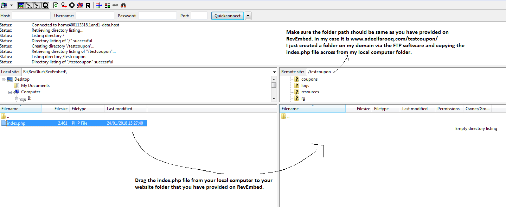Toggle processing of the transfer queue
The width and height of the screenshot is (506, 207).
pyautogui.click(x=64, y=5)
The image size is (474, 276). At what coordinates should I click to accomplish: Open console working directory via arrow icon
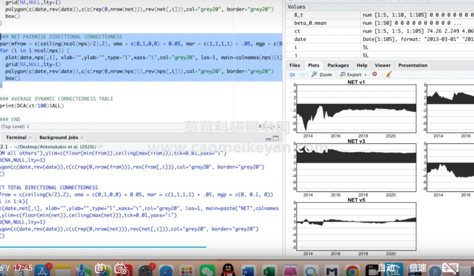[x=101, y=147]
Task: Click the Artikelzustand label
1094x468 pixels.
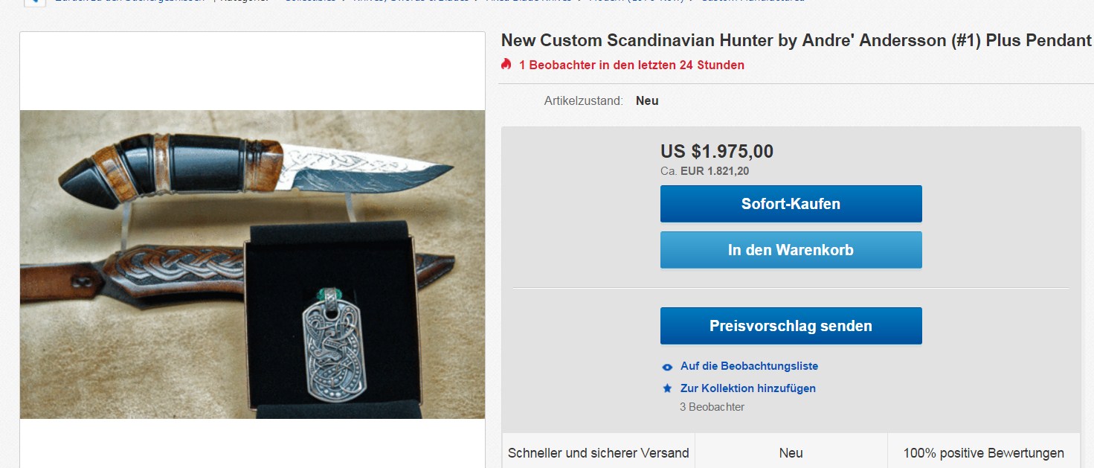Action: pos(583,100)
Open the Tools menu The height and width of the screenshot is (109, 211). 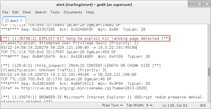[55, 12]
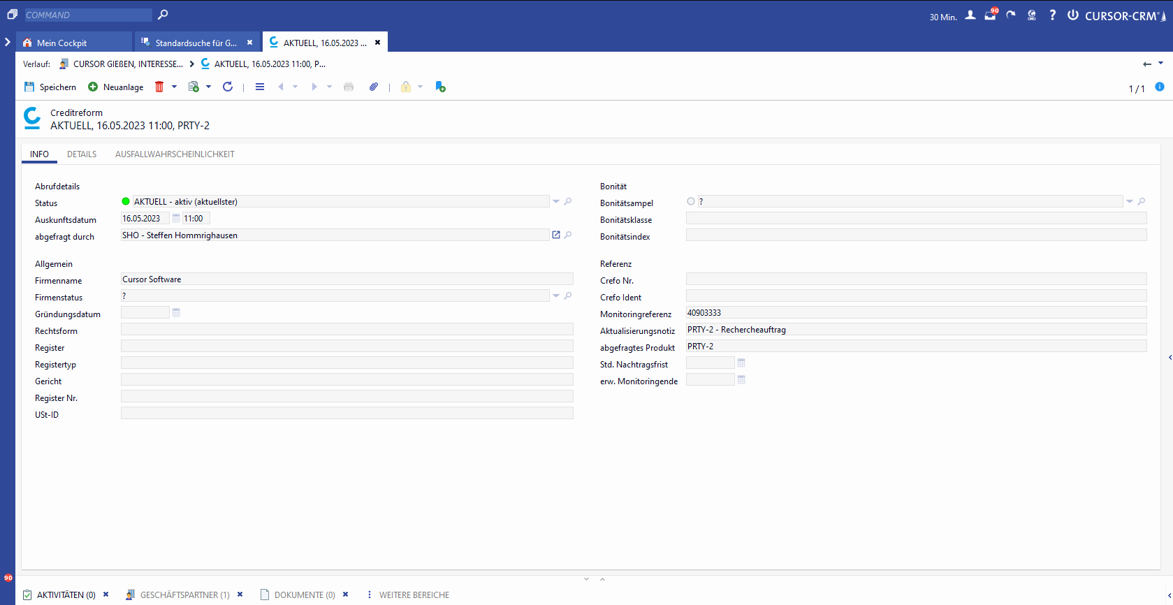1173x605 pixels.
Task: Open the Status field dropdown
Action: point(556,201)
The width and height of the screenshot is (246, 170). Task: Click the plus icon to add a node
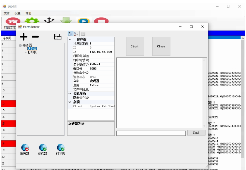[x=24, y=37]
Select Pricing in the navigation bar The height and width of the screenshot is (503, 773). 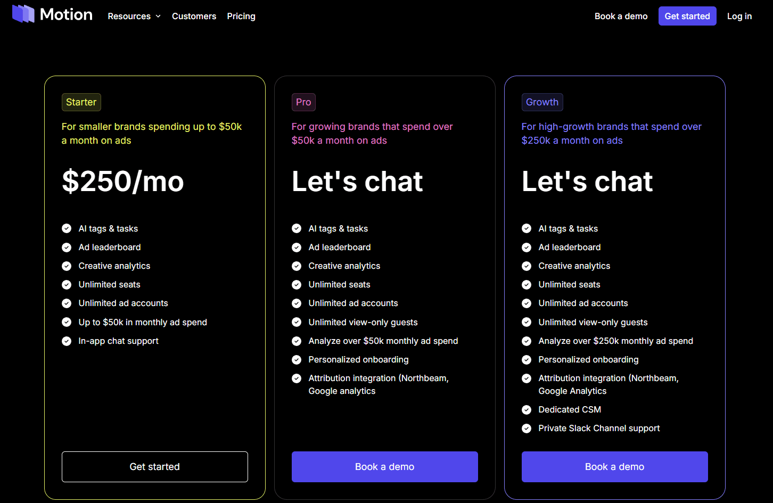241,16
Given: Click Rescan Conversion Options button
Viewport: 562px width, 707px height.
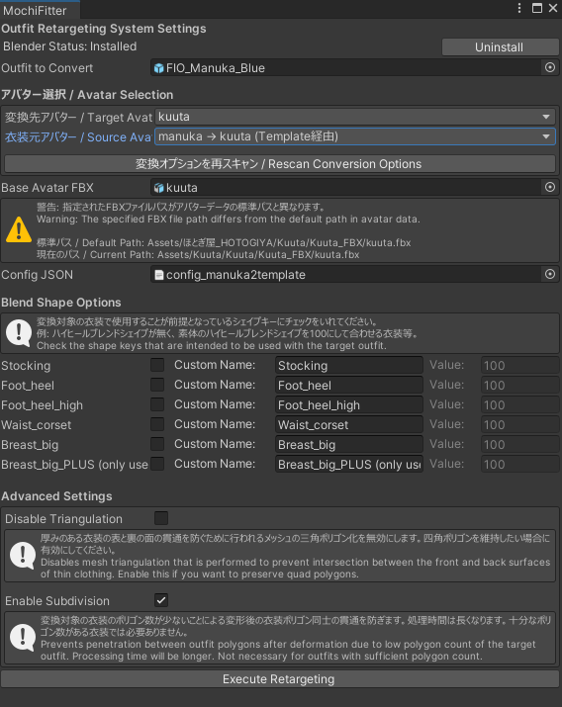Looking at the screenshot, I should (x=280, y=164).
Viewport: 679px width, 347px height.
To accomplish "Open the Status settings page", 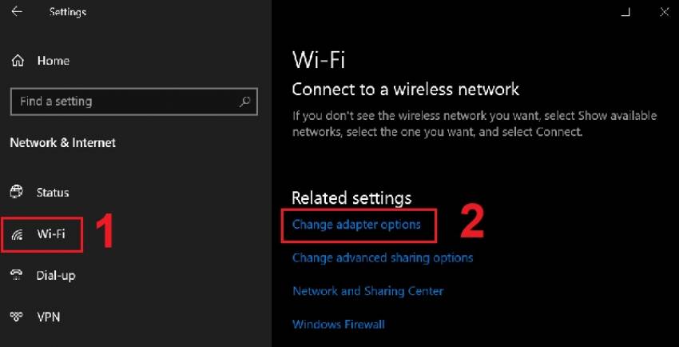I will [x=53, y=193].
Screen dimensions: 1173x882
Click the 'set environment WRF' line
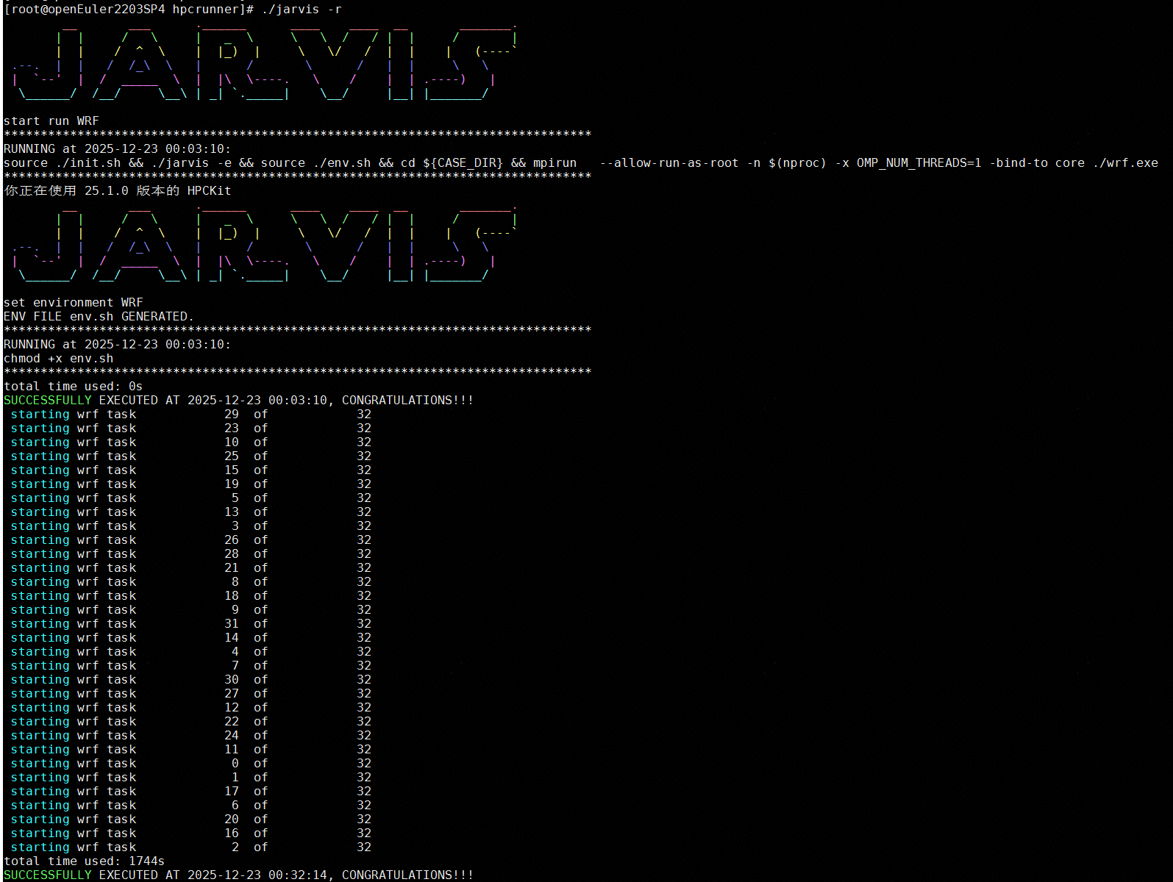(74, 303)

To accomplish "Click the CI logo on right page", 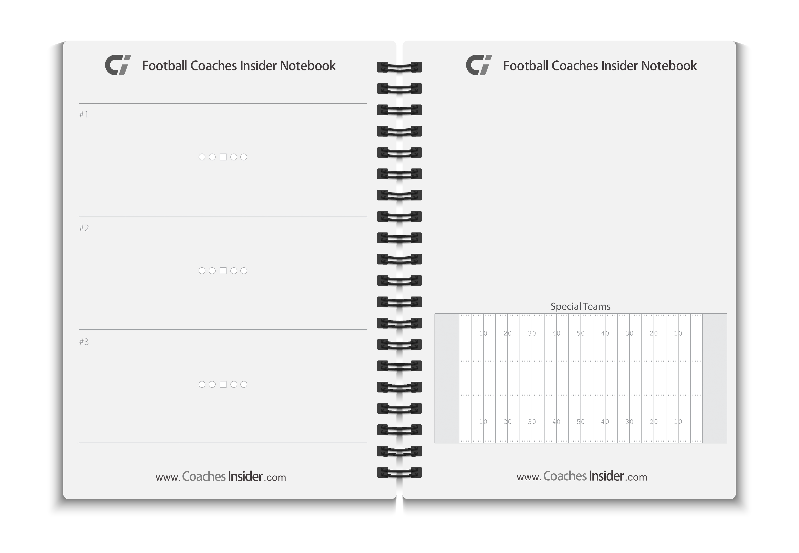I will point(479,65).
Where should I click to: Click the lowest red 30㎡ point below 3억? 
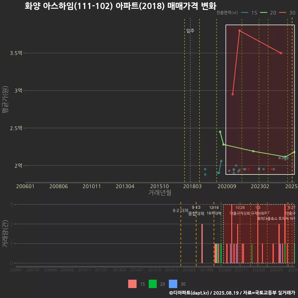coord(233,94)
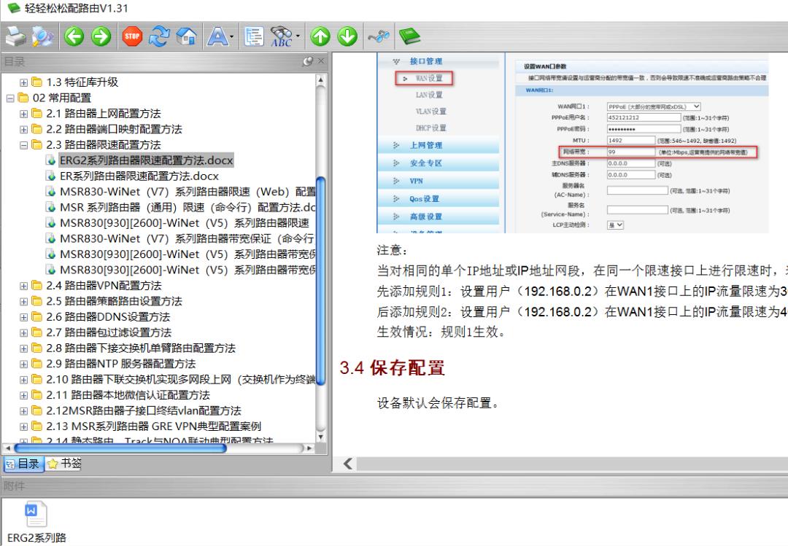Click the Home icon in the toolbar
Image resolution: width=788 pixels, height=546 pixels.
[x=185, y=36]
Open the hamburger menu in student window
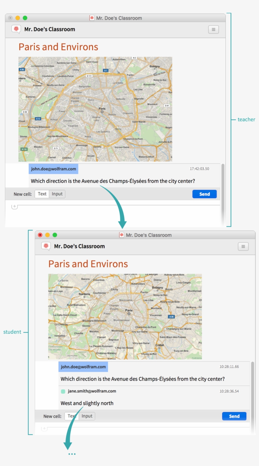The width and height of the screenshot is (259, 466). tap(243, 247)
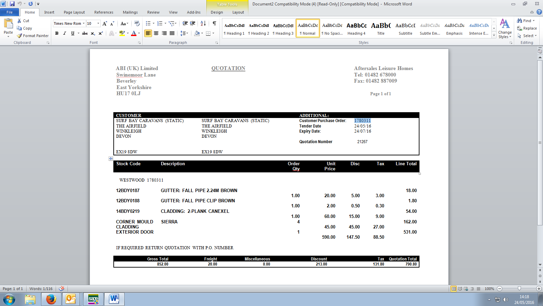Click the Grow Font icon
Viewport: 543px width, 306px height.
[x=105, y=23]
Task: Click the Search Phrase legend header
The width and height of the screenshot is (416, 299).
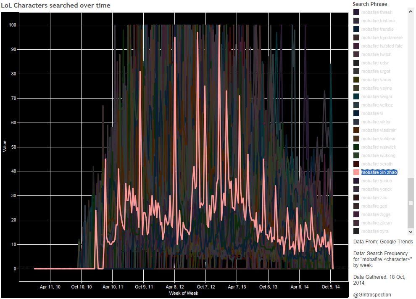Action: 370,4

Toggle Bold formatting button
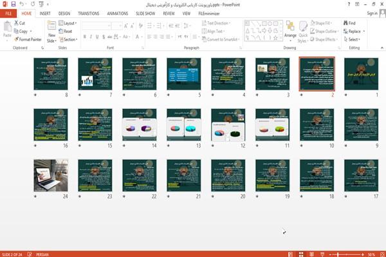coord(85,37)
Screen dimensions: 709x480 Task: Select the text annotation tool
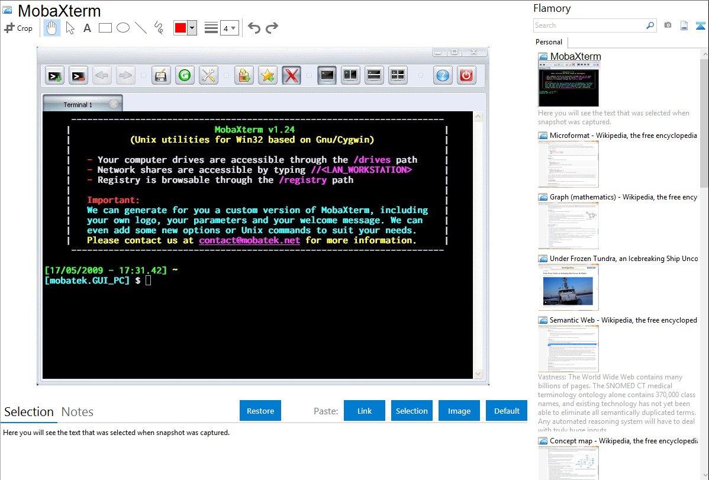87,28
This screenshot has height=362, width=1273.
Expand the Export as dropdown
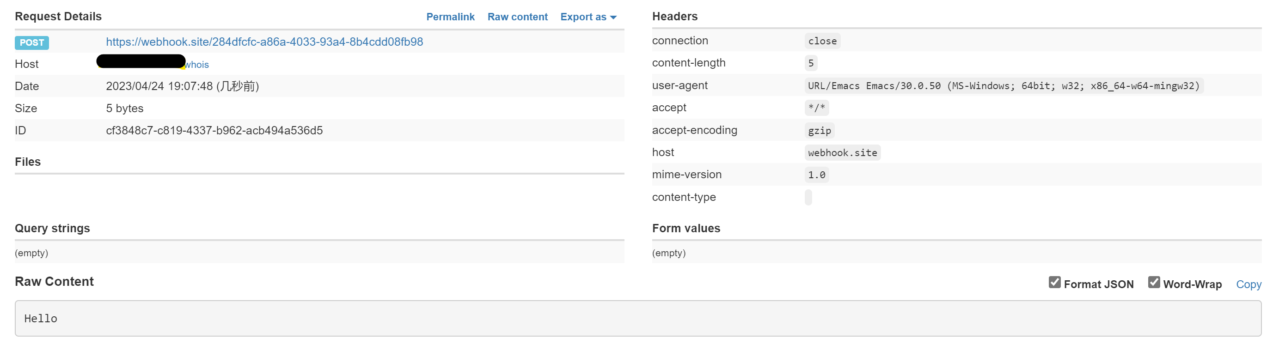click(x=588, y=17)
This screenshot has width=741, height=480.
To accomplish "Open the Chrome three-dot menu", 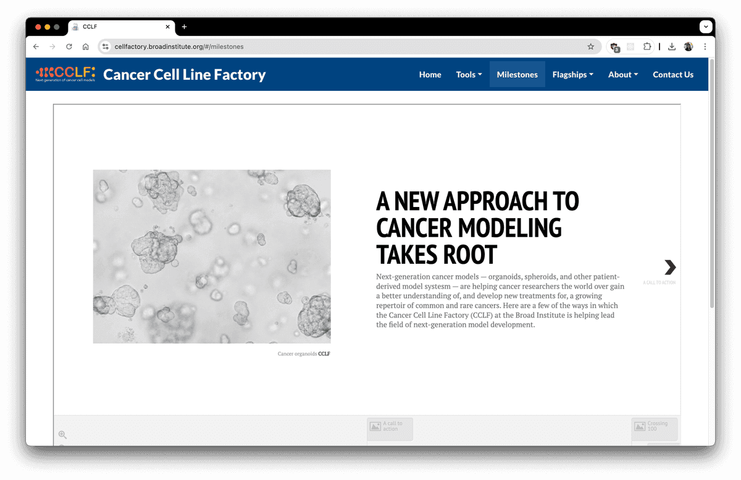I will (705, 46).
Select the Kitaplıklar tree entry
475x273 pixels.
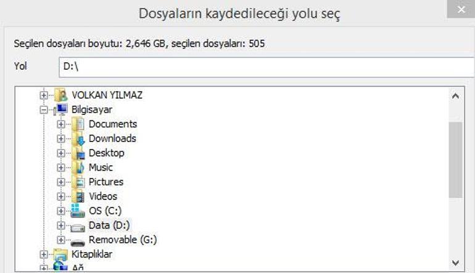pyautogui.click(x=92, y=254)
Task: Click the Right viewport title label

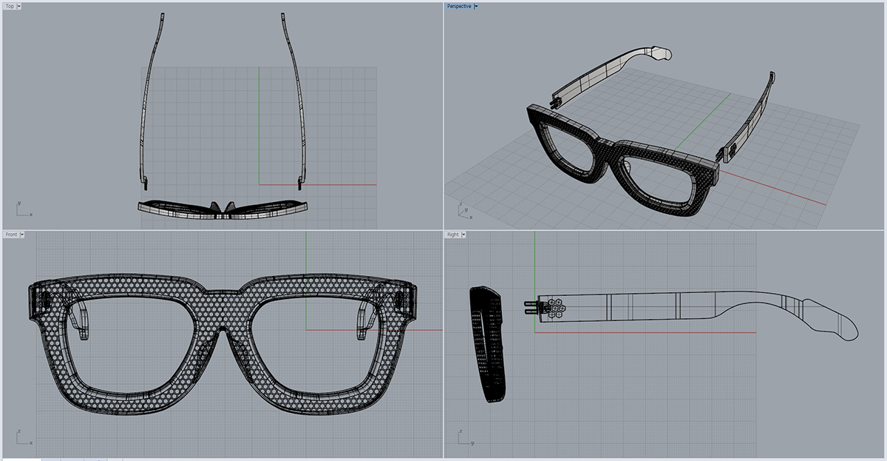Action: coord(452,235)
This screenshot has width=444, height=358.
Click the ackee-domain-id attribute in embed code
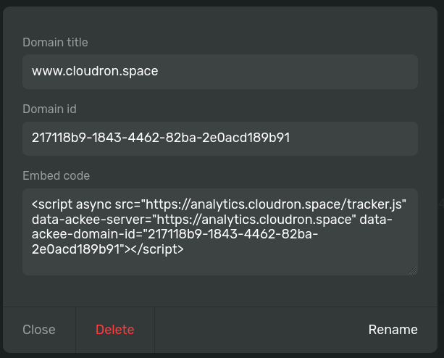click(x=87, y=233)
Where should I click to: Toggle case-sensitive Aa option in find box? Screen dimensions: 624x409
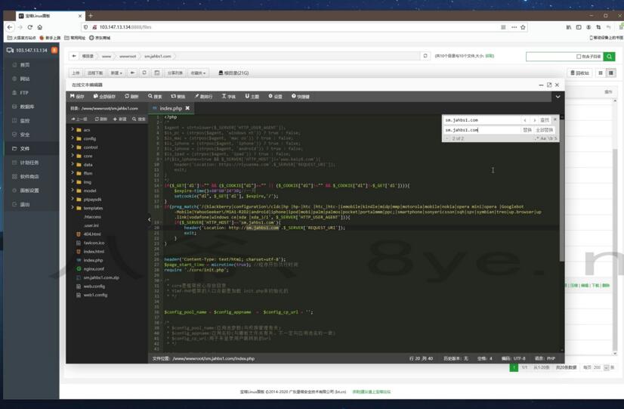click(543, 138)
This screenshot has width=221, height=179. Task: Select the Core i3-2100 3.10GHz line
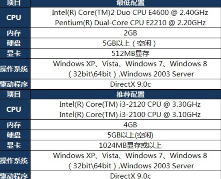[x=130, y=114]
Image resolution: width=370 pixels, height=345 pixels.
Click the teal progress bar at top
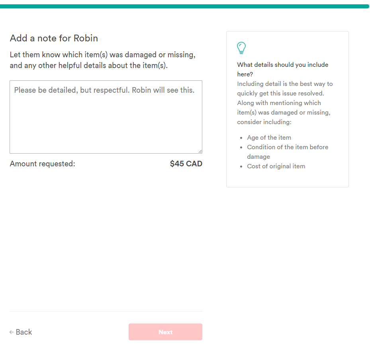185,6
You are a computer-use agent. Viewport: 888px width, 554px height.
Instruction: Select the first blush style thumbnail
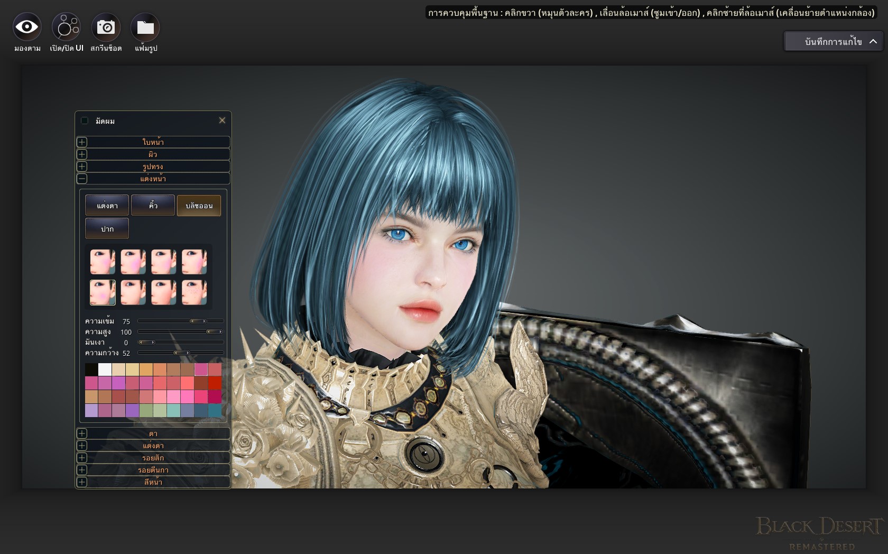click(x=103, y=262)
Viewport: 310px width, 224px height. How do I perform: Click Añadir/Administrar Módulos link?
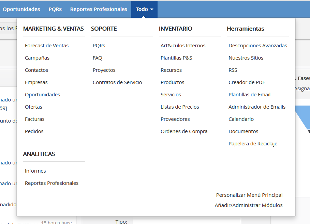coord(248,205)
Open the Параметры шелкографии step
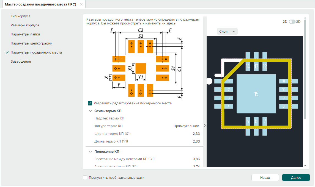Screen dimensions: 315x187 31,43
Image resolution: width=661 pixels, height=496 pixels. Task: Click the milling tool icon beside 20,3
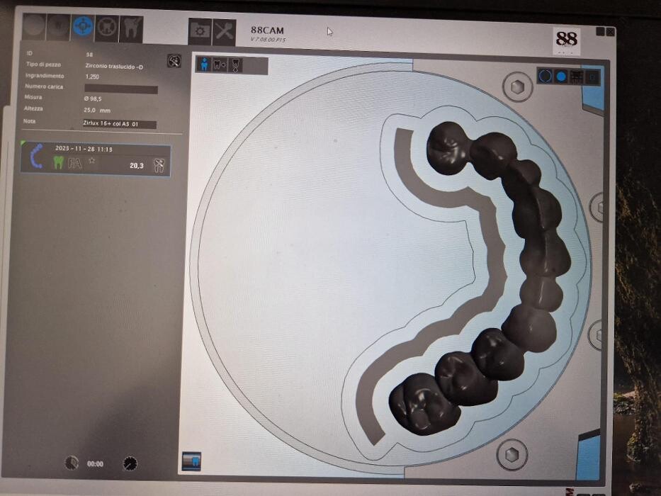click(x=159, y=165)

= = = = =

WORK INSTRUCTION:
Excluding the pictures, write out exactly the lines from the line that contains "This screenshot has width=221, height=179." through the end of the records.

YOUR RESPONSE:
This screenshot has width=221, height=179. Task: Select the Core i3-2100 3.10GHz line
[x=130, y=114]
Image resolution: width=370 pixels, height=345 pixels.
Click the teal progress bar at top
185,6
You are a computer-use agent. Viewport: 888px width, 554px height.
Instruction: Select the first blush style thumbnail
click(x=103, y=262)
Viewport: 310px width, 224px height. How do I perform: Click Añadir/Administrar Módulos link?
coord(248,205)
Open the Параметры шелкографии step
Screen dimensions: 315x187 31,43
Image resolution: width=661 pixels, height=496 pixels. Task: Click the milling tool icon beside 20,3
click(x=159, y=165)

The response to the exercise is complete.